* **DATA LISTING**
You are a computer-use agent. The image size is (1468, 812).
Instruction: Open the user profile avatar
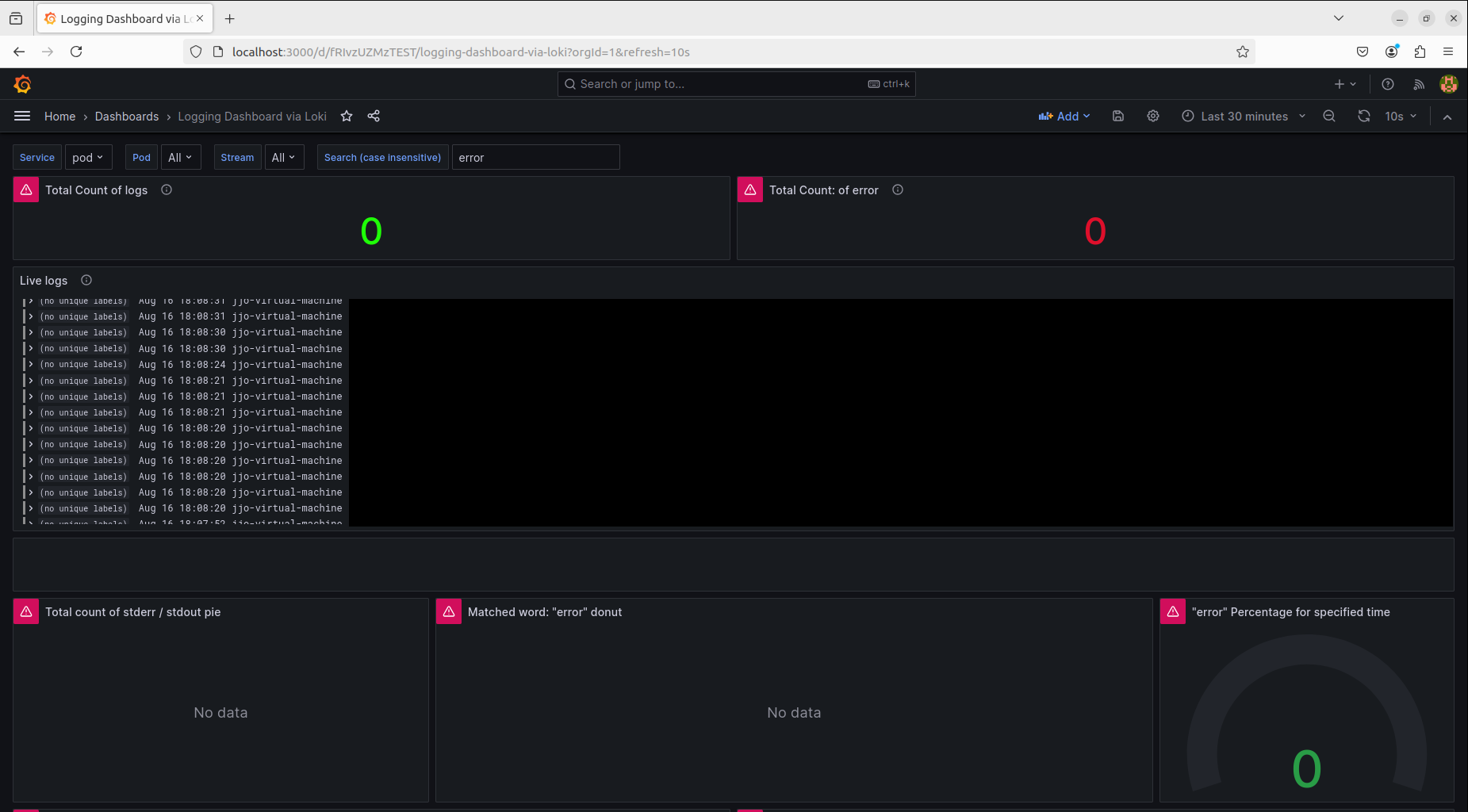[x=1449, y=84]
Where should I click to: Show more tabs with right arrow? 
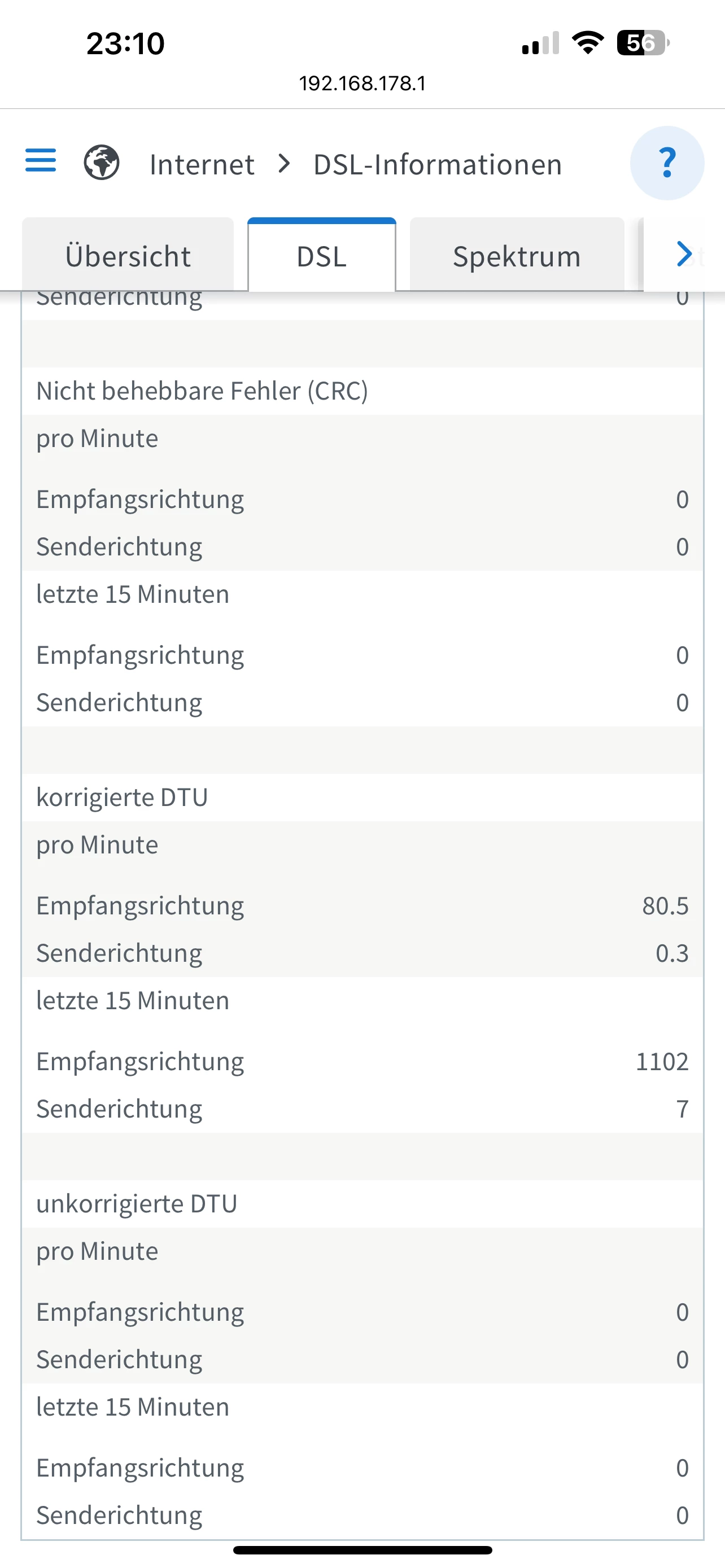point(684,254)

* **WHAT YOU WILL DO**
Render the records above as a numbered list with one line per item, omitting blank lines and leaving the pictures out.

* **CORRECT RESULT**
1. You are a computer-use agent. The image size is (1468, 812).
2. Instruction: Open the user profile avatar
3. [x=1449, y=84]
4. Where should I click to: Show more tabs with right arrow? 
5. point(684,254)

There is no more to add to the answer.